> [Supplied passage]:
>>>>
Admiral Gilday also discussed incorporating lasers onto surface warships with the deadline goal of having both lasers and Hypersonics with Initial Operating Capability by 2025. To which Congressman Joe Courtney, Chairman, House Armed Services Subcommittee on Seapower and Projection Forces added that when it comes to next-generation weapons for the Zumwalts [think railguns, 155mm smart GPS extended range rounds, 155mm Hypervelocity (HVP) rounds, or new longer-range missiles], the Biden Administration will have to address this as some ideas worked and some ideas didn’t on the DDG 1000s [the Congressman didn’t elaborate].
Naval News inquired Naval Sea Systems Command’s (NAVSEA) Office of Corporate Communication about the possibility of using new rounds for the 155mm Armored Gun Systems. Alan Baribeau of NAVSEA replied via email in February 2021:
“[The] Navy continues to consider all options to include development of a round compatible with AGS or repurposing the available space should the gun be removed in a future availability.”
<<<<
> [Given material]:
>>>>
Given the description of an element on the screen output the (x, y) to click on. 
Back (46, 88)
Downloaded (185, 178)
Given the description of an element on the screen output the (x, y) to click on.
<<<<
> [Directions]: Please print the passage on Navy lasers and weapons for the Zumwalt destroyers again, word for word and in full.

> [Response to the exercise]:
Admiral Gilday also discussed incorporating lasers onto surface warships with the deadline goal of having both lasers and Hypersonics with Initial Operating Capability by 2025. To which Congressman Joe Courtney, Chairman, House Armed Services Subcommittee on Seapower and Projection Forces added that when it comes to next-generation weapons for the Zumwalts [think railguns, 155mm smart GPS extended range rounds, 155mm Hypervelocity (HVP) rounds, or new longer-range missiles], the Biden Administration will have to address this as some ideas worked and some ideas didn’t on the DDG 1000s [the Congressman didn’t elaborate].
Naval News inquired Naval Sea Systems Command’s (NAVSEA) Office of Corporate Communication about the possibility of using new rounds for the 155mm Armored Gun Systems. Alan Baribeau of NAVSEA replied via email in February 2021:
“[The] Navy continues to consider all options to include development of a round compatible with AGS or repurposing the available space should the gun be removed in a future availability.”